Hypothetical mechanism for sludge reduction in the pilot-scale sludge treatment process: a maintenance metabolism; b lysis–cryptic growth; and c particulate inorganic matter (PIM) solubilization

Sludge reduction can be achieved by lysis–cryptic growth, where microorganisms release and grow on lysates [3, 7, 45]. The microbial cells are disrupted and dissolved by hydrolytic enzymes, such as lysozyme, protease, lipase, and cellulase [45]. The microorganisms reuse the lysates and dissolved inorganic matters (DIM) for new cell growth.

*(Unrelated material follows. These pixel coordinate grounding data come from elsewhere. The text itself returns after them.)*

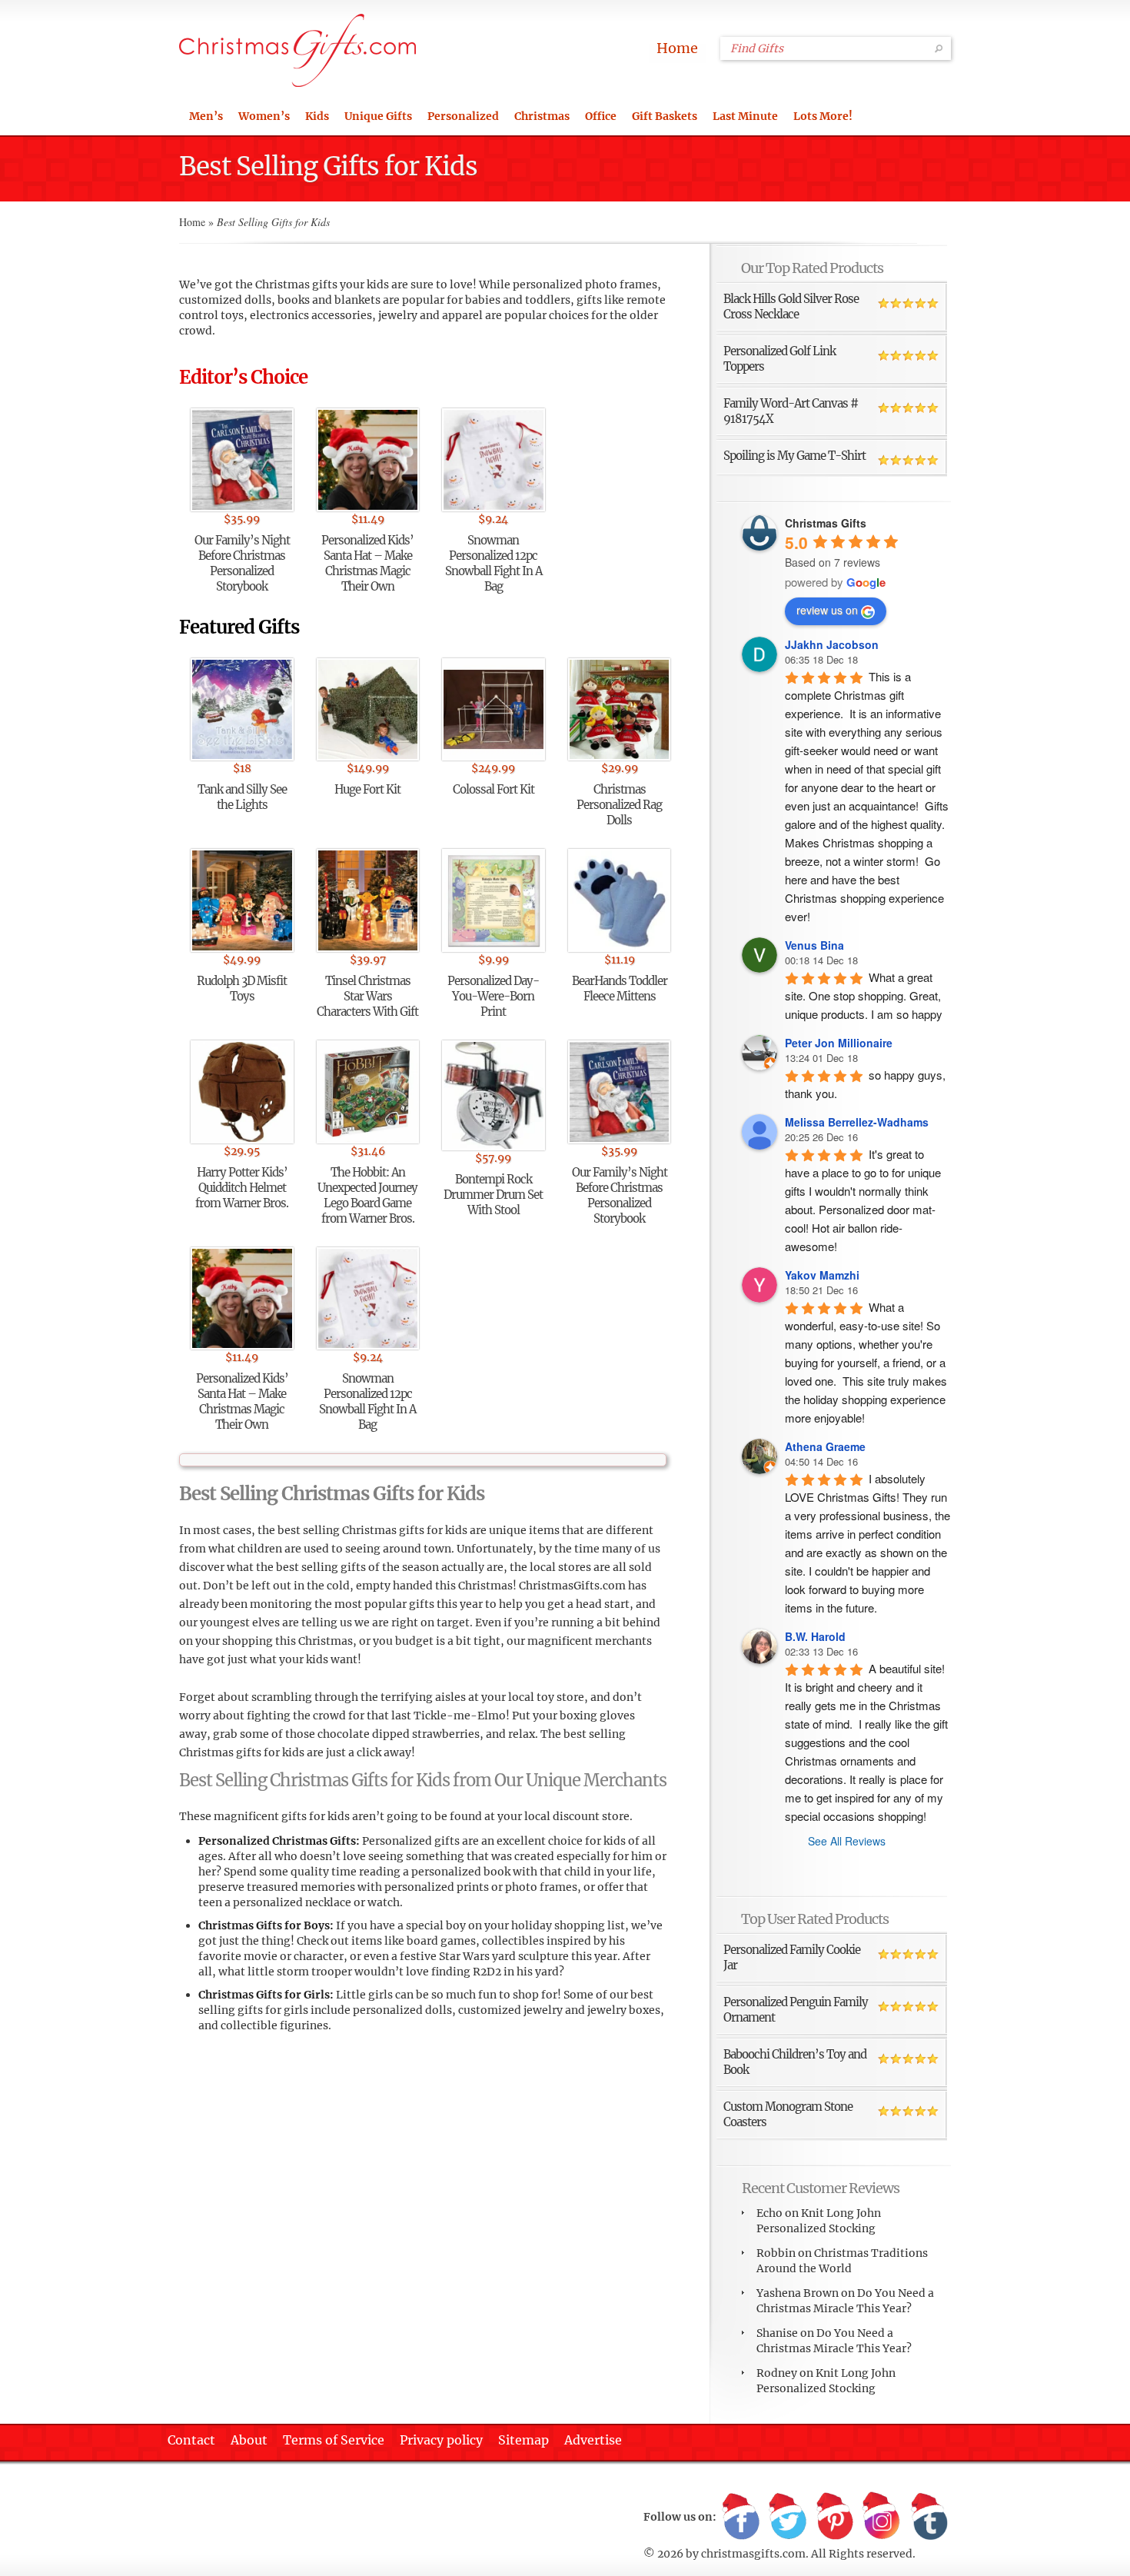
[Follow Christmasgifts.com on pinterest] (835, 2517)
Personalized (463, 116)
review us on (827, 609)
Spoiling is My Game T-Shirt (794, 455)
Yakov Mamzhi (822, 1275)
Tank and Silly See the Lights (242, 797)
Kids (317, 116)
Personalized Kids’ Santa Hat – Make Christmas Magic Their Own (367, 563)
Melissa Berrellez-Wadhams (857, 1122)
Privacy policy (441, 2440)
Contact (191, 2440)
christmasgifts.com (753, 2554)
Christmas (542, 116)
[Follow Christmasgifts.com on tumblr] (928, 2517)
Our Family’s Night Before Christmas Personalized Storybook (242, 563)
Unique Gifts (378, 116)
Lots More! (822, 116)
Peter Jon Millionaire (838, 1042)
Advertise (593, 2440)
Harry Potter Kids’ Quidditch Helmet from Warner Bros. (241, 1187)
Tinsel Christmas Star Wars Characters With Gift (367, 996)
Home (677, 48)
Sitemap (523, 2440)
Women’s (264, 116)
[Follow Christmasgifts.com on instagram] (881, 2517)
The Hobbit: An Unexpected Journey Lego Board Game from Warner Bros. (367, 1195)
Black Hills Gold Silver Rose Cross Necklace (791, 306)
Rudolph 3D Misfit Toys (242, 988)
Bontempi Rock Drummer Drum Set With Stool (493, 1194)
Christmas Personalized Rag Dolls (619, 804)
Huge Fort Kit (367, 789)
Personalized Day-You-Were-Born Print (493, 996)
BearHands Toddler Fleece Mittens (619, 988)
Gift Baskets (664, 116)
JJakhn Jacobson (832, 644)
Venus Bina (814, 945)
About (249, 2440)
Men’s (206, 116)
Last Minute (745, 116)
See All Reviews (847, 1841)
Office (601, 116)
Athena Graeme (825, 1446)
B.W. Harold (815, 1636)
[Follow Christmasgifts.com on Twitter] (788, 2517)
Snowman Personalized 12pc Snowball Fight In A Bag (493, 563)
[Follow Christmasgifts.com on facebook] (741, 2517)
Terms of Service (333, 2440)
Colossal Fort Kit (493, 789)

In this study, it is possible the lysis–cryptic growth in the bioreactors might be enhanced by hydrolytic enzyme-producing bacteria, including Aquisphaera, Mizugakiibacter, Niastella, Rudaea, Owenweeksia, and Romboutsia [23,24,25,26,27,28]. PIM solubilization is a process that releases DIM from PIM. In this process, PIM is dissolved by metabolic intermediates that produce fermentative bacteria, which the resulting DIM uses for metabolism maintenance and lysis–cryptic growth.

Conclusion

As an environmentally-friendly excess sludge treatment method, a multi-stage process with prolonged solid retention time was proposed. In this study, sludge reduction performance and bacterial community dynamics in the process were characterized using mass balance analysis and an RNA-based pyrosequencing method. The process achieved no sludge discharge except sampling at a total loading sludge of 4700 kg-MLSS throughout the operation period of 281 days. Under conditions of high RMLSS in the reactors (18–25 kg-RMLSS m−3) and low F/M ratio (less than 0.018 kg-loading MLSS kg-RMLSS−1), sludge reduction efficiency was 95%. This result suggests that excess sludge can be efficiently reduced through a strategy that maximizes maintenance energy by keeping biomass (sludge) in the bioreactors in a saturated state. Functional bacteria contributing to reduced sludge were confirmed via RNA-based bacterial community analysis: (a) aerobic and anaerobic heterotrophs for sludge decomposition, (b) heterotrophs with hydrolytic activities for sludge lysis, and (c) fermentative bacteria for PIM solubilization. Hydrolysis, PIM solubilization, and maximizing maintenance energy are proposed as sludge reduction mechanisms in the sludge treatment process. Comprehensive studies using proteomics and metabolomics will be necessary to clarify the mechanism for sludge reduction in this process.